Collected data entries:

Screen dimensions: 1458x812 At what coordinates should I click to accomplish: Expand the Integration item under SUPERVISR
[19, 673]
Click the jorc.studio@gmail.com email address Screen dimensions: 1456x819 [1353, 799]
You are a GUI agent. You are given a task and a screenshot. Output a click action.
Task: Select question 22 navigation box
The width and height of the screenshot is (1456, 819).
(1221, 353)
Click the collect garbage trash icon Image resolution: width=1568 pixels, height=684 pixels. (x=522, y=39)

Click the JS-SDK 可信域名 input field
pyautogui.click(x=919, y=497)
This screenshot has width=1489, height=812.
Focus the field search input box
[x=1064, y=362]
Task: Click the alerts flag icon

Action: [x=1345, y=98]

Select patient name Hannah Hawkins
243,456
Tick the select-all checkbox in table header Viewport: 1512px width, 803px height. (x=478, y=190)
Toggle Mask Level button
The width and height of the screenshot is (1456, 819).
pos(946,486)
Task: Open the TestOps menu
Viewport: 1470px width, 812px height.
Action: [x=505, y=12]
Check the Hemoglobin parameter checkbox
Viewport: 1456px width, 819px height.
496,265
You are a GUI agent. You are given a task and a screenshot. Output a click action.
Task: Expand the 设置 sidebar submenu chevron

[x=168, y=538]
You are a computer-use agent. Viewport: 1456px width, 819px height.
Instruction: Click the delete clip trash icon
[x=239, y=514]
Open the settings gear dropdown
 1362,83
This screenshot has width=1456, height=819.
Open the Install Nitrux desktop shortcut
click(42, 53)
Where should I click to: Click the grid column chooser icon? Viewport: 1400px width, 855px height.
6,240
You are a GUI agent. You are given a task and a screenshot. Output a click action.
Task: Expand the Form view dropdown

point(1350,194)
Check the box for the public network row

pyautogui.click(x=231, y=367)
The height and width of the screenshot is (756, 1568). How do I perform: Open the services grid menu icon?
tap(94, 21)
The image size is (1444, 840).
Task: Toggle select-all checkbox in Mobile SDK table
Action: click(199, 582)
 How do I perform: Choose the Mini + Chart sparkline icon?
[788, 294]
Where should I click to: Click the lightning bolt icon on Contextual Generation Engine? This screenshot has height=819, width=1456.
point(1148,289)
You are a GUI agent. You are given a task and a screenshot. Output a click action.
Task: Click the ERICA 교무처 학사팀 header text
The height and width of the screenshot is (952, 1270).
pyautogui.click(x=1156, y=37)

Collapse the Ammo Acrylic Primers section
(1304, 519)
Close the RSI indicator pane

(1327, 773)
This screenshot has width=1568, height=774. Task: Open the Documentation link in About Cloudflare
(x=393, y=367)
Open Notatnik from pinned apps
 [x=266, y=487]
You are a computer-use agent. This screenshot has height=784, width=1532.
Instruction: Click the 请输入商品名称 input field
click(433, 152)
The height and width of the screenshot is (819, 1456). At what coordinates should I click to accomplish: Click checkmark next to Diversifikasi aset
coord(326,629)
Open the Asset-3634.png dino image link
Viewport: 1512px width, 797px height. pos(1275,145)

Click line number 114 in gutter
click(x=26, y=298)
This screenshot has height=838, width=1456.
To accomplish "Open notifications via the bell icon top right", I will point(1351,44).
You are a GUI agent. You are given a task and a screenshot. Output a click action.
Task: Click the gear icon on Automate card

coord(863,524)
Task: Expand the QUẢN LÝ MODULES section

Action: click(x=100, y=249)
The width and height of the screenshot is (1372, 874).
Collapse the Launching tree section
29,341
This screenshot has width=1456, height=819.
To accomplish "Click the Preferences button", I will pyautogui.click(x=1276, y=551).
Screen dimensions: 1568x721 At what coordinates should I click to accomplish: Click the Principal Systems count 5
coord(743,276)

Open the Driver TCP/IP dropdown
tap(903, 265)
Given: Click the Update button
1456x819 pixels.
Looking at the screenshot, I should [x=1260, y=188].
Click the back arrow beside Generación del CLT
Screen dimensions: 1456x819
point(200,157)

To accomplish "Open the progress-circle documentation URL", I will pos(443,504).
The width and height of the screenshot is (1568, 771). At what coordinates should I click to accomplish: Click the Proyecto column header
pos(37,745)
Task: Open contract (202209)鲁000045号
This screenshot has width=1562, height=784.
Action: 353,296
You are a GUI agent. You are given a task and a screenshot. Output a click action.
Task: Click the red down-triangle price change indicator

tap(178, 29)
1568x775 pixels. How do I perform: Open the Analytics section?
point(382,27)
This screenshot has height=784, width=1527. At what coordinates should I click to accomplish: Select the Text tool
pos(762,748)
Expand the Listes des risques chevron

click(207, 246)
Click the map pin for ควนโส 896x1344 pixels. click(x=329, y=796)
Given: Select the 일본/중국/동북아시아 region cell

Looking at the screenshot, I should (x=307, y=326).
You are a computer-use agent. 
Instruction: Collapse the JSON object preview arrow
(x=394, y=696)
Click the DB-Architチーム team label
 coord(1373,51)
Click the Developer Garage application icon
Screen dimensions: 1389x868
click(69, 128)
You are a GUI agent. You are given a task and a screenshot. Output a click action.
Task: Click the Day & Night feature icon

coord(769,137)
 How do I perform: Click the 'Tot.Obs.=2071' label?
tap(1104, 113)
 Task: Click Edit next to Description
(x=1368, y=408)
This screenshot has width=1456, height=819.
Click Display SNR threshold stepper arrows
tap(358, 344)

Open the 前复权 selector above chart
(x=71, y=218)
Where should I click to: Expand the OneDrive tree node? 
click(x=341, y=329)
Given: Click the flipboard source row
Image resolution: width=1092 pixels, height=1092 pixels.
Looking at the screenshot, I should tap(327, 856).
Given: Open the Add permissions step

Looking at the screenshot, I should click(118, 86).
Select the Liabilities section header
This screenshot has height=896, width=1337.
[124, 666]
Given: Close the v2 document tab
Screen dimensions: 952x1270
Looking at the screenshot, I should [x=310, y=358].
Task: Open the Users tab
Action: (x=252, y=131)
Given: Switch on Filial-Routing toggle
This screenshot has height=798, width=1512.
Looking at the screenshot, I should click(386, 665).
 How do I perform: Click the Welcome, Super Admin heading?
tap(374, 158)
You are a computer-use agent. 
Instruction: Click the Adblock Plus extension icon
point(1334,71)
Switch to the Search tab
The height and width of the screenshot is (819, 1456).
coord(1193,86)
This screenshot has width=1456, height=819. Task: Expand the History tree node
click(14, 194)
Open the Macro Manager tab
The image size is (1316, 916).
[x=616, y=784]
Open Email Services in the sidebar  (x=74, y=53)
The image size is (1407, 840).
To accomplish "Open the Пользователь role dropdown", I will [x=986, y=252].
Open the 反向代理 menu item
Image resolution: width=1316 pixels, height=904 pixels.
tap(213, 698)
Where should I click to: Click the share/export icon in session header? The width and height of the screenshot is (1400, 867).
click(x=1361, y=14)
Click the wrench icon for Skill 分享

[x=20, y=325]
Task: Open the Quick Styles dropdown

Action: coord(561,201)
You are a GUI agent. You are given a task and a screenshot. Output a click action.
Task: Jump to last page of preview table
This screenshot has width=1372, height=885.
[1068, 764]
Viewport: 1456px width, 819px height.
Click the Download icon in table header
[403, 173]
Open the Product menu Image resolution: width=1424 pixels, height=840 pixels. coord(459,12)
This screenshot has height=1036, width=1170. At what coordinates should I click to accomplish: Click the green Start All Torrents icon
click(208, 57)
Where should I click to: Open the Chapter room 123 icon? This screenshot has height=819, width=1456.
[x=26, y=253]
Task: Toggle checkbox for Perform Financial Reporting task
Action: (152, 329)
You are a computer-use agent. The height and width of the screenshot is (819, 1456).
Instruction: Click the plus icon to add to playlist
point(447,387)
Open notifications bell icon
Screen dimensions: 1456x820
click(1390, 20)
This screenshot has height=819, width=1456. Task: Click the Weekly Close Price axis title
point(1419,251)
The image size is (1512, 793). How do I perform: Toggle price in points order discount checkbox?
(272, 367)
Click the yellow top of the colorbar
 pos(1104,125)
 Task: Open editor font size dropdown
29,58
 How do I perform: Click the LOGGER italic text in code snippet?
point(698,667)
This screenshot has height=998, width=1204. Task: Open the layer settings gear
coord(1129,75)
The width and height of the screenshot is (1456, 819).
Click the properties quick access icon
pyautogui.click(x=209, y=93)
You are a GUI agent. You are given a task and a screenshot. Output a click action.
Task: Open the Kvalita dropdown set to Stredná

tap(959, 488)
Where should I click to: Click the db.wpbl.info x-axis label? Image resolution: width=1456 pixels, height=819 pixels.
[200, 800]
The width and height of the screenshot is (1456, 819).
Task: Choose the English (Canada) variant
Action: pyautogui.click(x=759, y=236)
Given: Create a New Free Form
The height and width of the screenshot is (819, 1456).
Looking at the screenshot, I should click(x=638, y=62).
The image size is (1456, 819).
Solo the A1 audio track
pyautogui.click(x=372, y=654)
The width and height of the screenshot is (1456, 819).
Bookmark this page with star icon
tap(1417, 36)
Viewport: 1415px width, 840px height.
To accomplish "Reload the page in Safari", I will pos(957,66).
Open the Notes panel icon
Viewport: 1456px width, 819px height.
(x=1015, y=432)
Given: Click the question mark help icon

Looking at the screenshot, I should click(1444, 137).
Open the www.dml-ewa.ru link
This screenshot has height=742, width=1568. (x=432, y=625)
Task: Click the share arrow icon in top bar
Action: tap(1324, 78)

PROBLEM TO WORK ON> Go through the entries above and count the lines holding the word "computer"; write nothing but the number.

FINISHED EXERCISE> 5